Nos prêtres œuvrent activement auprès des organes de sécurité, et en premier lieu auprès des miliciens, des OMON [Forces Spéciales du Ministère de l’Intérieur N.d.T.], des gardiens de l’ordre et de ceux qui travaillent à l’armée. Un grand coup de chapeau à nos prêtres, qui non seulement sont présents aux prestations de serment, mais qui assurent des écoles du dimanche et qui collaborent régulièrement avec les membres de la Sécurité Routière dont le travail est ardu ici et qui ne sont en général pas très appréciés par les conducteurs. Les choses changent dans ces secteurs ; elles s’améliorent. Voici neuf ans, on n’osait approcher les portes de la caserne ; de la grille nous entendions les moqueries. Après deux ou trois ans de travail dévoué de nos prêtres avec le Commandement, les relations sont devenues plus chaleureuses et ensuite, amicales. Les relations avec les prêtres ont complètement changé. Je me rappelle lorsque je suis allé pour la première fois avec une équipe dans un des lieux de conscription. Au début, j’entendais des «Alléluias», mais très sceptiques. Au bout de dix minutes ou un quart d’heure de conversations je vis le changement, ce sont nos recrues normales, nos petits gars normaux. Ils ont regardé nos films de façon, il est vrai, un peu détachée, indépendante, mais quand après j’ai terminé le moleben et présenté la croix, ils n’en finissaient pas de venir la vénérer et l’embrasser, ainsi que les icônes, et aussi recevoir la bénédiction.

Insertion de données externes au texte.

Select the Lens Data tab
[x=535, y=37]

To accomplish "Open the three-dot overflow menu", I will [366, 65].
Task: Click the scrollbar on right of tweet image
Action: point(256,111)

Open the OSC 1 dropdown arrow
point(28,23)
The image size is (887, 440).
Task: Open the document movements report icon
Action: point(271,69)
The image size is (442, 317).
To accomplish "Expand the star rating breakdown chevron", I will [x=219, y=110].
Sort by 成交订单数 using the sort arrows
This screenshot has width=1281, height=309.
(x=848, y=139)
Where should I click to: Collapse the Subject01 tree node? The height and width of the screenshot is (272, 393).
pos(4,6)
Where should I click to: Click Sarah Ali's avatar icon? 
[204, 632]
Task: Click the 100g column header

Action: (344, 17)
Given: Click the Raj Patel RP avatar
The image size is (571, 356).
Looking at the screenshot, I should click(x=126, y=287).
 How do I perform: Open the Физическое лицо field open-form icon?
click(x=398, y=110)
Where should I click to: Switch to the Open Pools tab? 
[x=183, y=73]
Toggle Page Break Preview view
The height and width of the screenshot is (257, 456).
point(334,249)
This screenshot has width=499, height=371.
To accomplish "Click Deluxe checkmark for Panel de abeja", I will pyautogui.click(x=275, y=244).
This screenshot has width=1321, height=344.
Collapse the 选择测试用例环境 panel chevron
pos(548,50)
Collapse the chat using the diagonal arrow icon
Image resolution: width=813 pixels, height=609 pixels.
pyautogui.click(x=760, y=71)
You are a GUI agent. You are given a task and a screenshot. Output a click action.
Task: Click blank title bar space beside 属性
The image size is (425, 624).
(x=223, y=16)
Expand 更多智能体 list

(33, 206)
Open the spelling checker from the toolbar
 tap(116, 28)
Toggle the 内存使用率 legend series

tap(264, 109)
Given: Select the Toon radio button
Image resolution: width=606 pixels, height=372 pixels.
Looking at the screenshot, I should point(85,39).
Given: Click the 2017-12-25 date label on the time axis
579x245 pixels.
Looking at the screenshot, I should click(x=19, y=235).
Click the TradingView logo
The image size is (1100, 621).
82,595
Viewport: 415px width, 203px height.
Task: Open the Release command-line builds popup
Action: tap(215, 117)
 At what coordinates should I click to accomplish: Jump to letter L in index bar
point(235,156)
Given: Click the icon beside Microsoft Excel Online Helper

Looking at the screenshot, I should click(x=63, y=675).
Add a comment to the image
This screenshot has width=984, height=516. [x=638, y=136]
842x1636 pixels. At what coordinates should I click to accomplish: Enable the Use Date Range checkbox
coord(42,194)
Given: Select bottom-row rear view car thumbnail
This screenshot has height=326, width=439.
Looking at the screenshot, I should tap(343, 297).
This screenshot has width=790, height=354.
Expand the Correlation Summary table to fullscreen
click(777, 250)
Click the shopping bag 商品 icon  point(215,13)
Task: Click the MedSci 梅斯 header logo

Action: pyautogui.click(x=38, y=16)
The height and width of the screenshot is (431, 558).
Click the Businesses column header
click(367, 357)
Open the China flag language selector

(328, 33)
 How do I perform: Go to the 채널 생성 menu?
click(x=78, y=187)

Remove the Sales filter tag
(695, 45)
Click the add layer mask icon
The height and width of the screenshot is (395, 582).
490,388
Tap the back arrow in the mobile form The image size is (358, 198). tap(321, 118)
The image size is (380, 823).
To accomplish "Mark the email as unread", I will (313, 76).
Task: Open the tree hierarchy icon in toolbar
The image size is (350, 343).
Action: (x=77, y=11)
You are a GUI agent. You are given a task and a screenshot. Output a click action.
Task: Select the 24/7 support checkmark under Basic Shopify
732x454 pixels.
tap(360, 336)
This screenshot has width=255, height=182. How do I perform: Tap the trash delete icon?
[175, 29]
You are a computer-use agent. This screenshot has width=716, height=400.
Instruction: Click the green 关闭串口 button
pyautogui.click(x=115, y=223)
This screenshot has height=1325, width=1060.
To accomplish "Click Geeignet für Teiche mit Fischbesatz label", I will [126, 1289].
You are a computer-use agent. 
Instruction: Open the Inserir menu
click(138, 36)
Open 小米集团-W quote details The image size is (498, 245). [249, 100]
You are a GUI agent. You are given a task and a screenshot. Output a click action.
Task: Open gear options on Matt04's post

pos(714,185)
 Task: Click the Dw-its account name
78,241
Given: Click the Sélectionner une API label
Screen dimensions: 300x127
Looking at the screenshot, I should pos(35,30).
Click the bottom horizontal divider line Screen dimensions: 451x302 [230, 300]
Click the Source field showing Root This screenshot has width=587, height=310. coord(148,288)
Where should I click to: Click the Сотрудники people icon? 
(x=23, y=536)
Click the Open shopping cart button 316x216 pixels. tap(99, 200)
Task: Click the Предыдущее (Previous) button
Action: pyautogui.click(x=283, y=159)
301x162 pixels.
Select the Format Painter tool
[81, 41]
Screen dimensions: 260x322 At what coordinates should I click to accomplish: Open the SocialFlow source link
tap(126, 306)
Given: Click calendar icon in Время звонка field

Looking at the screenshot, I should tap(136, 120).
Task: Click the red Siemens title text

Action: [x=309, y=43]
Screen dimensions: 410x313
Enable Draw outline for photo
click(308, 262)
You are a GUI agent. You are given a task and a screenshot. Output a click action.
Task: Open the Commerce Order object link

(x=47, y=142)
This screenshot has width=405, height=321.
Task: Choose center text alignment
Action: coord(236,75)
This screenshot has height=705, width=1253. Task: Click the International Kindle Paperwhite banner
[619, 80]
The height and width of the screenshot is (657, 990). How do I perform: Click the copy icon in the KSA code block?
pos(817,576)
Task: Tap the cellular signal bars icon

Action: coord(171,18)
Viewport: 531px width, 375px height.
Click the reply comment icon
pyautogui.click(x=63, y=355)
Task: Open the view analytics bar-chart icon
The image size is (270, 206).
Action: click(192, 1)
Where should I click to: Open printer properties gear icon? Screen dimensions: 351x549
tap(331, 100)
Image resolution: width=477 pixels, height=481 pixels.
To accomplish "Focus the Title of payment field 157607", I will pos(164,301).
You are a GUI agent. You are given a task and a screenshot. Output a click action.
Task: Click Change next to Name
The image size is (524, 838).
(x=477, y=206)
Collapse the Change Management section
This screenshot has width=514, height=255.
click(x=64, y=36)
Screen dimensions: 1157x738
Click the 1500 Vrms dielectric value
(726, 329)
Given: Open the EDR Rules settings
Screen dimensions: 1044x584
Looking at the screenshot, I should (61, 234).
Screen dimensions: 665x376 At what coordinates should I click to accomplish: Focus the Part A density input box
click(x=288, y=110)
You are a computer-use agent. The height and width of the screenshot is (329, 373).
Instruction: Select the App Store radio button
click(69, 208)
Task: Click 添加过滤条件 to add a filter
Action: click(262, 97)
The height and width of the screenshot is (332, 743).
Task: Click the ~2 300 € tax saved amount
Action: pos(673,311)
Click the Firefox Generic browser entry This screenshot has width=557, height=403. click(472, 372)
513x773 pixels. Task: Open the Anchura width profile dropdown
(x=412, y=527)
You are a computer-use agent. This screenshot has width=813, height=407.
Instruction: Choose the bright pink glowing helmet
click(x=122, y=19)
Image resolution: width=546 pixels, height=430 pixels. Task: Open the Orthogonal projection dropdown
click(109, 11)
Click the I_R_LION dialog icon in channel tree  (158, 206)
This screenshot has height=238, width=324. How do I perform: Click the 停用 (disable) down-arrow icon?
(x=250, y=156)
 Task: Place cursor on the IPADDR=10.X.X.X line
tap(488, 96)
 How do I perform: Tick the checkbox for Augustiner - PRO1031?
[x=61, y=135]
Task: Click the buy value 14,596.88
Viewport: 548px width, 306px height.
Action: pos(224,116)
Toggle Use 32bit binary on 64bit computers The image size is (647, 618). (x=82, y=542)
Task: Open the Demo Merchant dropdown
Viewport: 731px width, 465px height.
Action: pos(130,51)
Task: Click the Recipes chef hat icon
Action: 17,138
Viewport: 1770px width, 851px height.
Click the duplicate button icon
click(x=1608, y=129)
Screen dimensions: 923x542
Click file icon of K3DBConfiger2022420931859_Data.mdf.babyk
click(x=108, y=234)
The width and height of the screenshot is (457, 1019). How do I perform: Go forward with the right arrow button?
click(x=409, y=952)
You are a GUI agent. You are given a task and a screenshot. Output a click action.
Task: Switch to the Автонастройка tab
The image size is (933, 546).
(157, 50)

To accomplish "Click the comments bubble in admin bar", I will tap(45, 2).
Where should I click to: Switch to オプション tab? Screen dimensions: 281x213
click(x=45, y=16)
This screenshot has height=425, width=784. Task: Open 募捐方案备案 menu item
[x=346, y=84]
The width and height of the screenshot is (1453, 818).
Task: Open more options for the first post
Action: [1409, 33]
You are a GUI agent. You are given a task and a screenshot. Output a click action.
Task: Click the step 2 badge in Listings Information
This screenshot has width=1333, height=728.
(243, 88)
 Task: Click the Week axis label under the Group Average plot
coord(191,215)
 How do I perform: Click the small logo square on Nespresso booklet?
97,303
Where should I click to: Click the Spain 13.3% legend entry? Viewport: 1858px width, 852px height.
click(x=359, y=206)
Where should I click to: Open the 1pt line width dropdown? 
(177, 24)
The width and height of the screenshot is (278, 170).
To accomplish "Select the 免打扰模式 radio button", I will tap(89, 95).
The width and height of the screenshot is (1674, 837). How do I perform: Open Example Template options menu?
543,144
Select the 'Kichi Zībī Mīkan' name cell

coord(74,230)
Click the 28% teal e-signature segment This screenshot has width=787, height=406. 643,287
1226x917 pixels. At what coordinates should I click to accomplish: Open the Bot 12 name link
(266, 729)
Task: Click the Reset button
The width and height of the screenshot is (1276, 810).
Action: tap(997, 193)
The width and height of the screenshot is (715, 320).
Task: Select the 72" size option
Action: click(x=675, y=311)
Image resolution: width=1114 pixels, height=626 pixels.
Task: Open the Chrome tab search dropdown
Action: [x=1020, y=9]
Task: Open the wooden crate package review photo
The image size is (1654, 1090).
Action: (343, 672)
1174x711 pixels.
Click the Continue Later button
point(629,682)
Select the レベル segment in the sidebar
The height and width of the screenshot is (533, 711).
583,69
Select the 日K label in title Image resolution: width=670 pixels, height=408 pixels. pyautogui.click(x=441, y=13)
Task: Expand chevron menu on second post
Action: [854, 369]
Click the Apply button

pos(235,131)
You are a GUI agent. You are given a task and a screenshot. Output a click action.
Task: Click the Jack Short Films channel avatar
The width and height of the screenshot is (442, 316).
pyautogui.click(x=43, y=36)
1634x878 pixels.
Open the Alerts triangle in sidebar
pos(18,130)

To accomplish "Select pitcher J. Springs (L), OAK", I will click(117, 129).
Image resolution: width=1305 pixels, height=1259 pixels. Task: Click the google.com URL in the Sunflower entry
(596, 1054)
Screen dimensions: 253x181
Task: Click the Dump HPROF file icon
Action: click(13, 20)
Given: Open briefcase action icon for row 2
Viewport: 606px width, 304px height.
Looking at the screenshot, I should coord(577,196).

Quelles activités sociales allez-vous tenter de mettre en œuvre dans l’éparchie? Nous avons entendu que vous donniez de l’argent pour l’organisation d’un orphelinat pour filles…
Cette année, dans l’Éparchie, nous avons créé un département ‘Service social et bienfaisance de l’Église’, dirigé par le Père Maxime. Et il s’avère qu’il y est comme un poisson dans l’eau ; il a produit un torrent de projets qu’il va tenter de mettre en œuvre. Il a trouvé des assistants et des volontaires qui parcourent les institutions sociales, visitent les centres de réhabilitation, les maisons de retraite, les maisons de soins. Il a rassemblé une vraie équipe de gens dans laquelle le rôle de chacun est important, mais celui du prêtre est bien sûr particulier. Il a reçu une aide financière pour la réalisation d’un des projets, et ainsi, à Sakhaline, une maison d’accueil a été ouverte pour les femmes enceintes qui se trouvent dans une situation psychosociale difficile. C’est très important pour nous, et uniquement pour l’Éparchie. L’importance réside en ce que les autres institutions de la société voient la position sociale active de l’Église Orthodoxe et de ce fait, elles commencent à comprendre que son rôle dans la société est très important. Si jadis on nous regardait avec scepticisme, maintenant on voit ces œuvres excellentes et l’opinion change.